The destroying angel is one of the most poisonous mushrooms found in Nova Scotia. Dr. Bruce Gray, who taught plant pathology and mycology at the Nova Scotia Agricultural College, will be sharing information on mushrooms found in the local area.
The destroying angel is one of the most poisonous mushrooms found in Nova Scotia. Dr. Bruce Gray, who taught plant pathology and mycology at the Nova Scotia Agricultural College, will be sharing information on mushrooms found in the local area. - Contributed
TRURO, N.S. —

Food, medicine or poison; a mushroom can be any of these.
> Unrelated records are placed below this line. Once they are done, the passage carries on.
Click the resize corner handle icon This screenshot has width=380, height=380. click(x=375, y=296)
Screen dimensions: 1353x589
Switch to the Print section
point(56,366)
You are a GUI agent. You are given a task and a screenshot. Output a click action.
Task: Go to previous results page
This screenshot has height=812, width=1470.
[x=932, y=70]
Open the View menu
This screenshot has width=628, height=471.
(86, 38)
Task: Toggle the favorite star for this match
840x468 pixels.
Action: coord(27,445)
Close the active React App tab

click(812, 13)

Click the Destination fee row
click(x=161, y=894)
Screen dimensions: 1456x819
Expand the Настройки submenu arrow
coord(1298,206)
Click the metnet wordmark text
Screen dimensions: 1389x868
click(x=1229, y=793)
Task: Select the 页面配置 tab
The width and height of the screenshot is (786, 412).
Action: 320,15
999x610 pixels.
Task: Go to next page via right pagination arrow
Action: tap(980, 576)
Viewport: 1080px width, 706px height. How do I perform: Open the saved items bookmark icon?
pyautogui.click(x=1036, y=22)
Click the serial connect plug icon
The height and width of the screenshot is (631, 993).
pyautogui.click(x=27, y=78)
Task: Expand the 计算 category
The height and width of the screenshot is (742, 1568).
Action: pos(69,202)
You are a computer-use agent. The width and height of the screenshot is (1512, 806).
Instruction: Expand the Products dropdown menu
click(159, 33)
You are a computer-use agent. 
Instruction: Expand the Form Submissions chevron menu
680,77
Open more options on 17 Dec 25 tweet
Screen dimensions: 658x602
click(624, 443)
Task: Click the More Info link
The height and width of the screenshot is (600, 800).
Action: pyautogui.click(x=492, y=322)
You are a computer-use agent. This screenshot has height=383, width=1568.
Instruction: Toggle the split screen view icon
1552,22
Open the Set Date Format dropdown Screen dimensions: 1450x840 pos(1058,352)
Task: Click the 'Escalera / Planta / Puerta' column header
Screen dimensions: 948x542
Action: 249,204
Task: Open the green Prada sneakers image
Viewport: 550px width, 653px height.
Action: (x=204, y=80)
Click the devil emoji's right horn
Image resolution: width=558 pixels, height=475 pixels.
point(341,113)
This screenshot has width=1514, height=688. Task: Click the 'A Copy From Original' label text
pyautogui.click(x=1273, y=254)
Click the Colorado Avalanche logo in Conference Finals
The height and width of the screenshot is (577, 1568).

During a presentation at the Colchester Historeum, Dr. Bruce Gray will be sharing information on wild mushrooms and how to identify some. 
“Mushrooms like fall and rainy weather, so it’s a good time to hunt them,” he said. “Looking for them and trying to identify them can be interesting, but you really have to know mushrooms to know what ones are safe to eat.”
Gray has a PhD from McGill University and taught plant pathology and mycology at the Nova Scotia Agricultural College for 25 years. 
“I’ll show people some of the mushrooms that are pretty easy to identify,” he said. “Some of the safe ones have poisonous look-alikes, and there are so many it’s hard to know them well.
“There are some very good books with identification keys, and if you learn to use those you can ID them pretty safely.”
One of those found in Nova Scotia is the destroying angel, a white mushroom often mistaken for harmless meadow and button mushrooms. 
Gray will talk about medicinal uses for mushrooms growing in the area.
“A lot of people are becoming interested in those,” he said. “There are claims they improve the immune system and alleviate certain diseases. Anyone planning to use them for medicinal purposes should talk to their doctor and check the Health Canada website (http://webprod.hc-sc.gc.ca/nhpid-bdipsn/atReq.do?atid=mushrooms.champignons&lang=eng).”
Gray will also be talking about hallucinogenic mushrooms, which were decriminalized in Denver, Colorado earlier this year.
The presentation Are All Mushrooms Magic? Mycology & Foraging in Nova Scotia, begins at 7 p.m. this evening (Thursday) at the Colchester Historeum. Admission is $5 per person, or free for Colchester Historical Society members.